| AIM OF THE TASK |
Go through the listing below and output exactly the line with "Select the Jan-70 x-axis label", the line with "This screenshot has width=1200, height=675.", and each line between; omit the rest.

| EXERCISE MATERIALS |
──────

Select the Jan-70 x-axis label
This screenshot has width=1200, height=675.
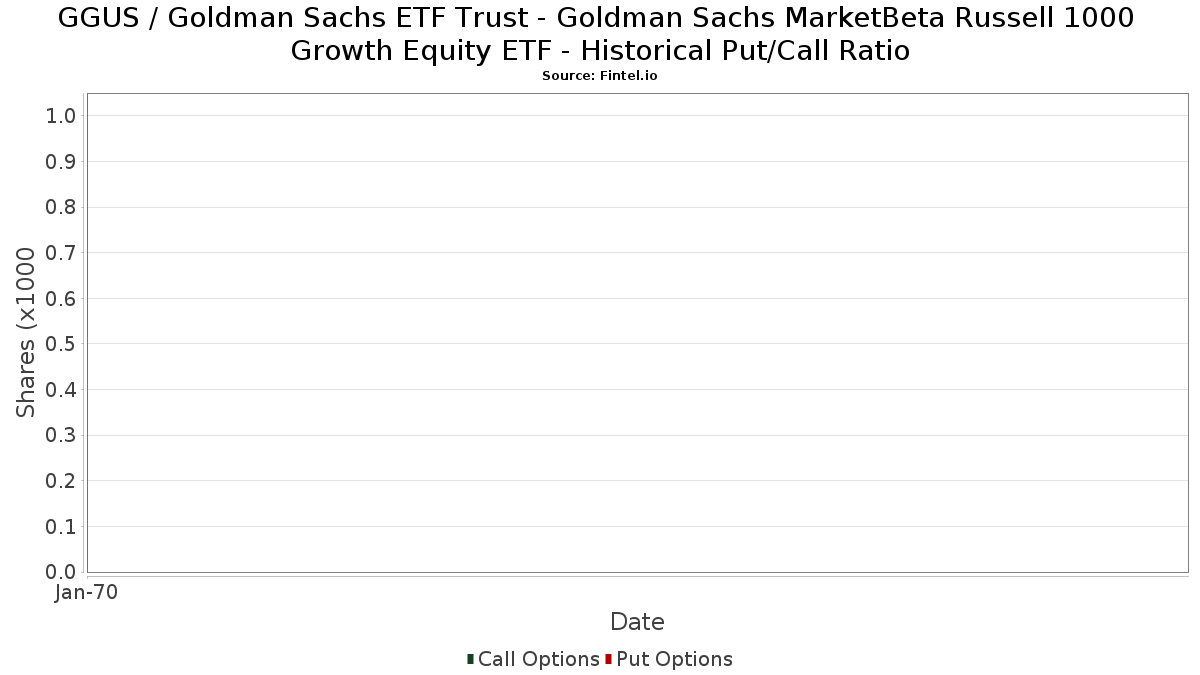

──────

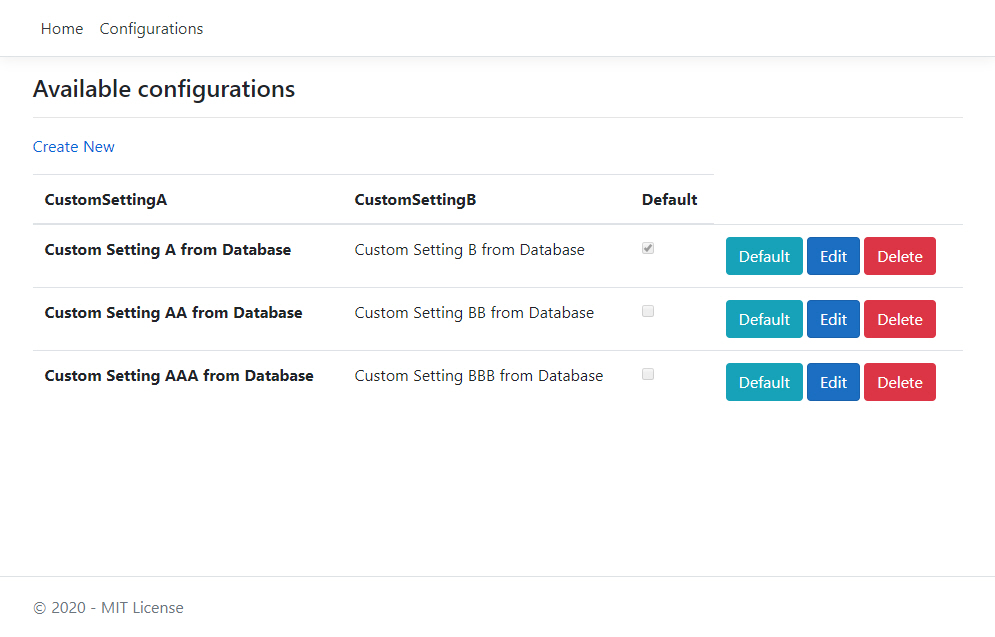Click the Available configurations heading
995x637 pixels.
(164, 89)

──────

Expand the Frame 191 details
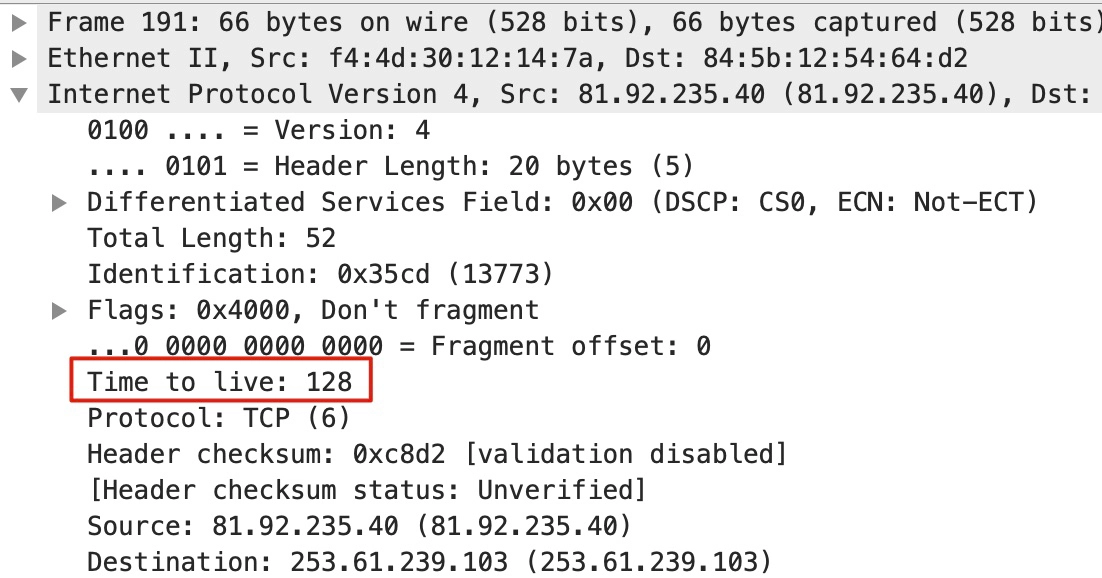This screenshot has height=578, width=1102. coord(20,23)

──────

| YOUR RESPONSE |
Select the Jan-70 x-axis label
This screenshot has width=1200, height=675.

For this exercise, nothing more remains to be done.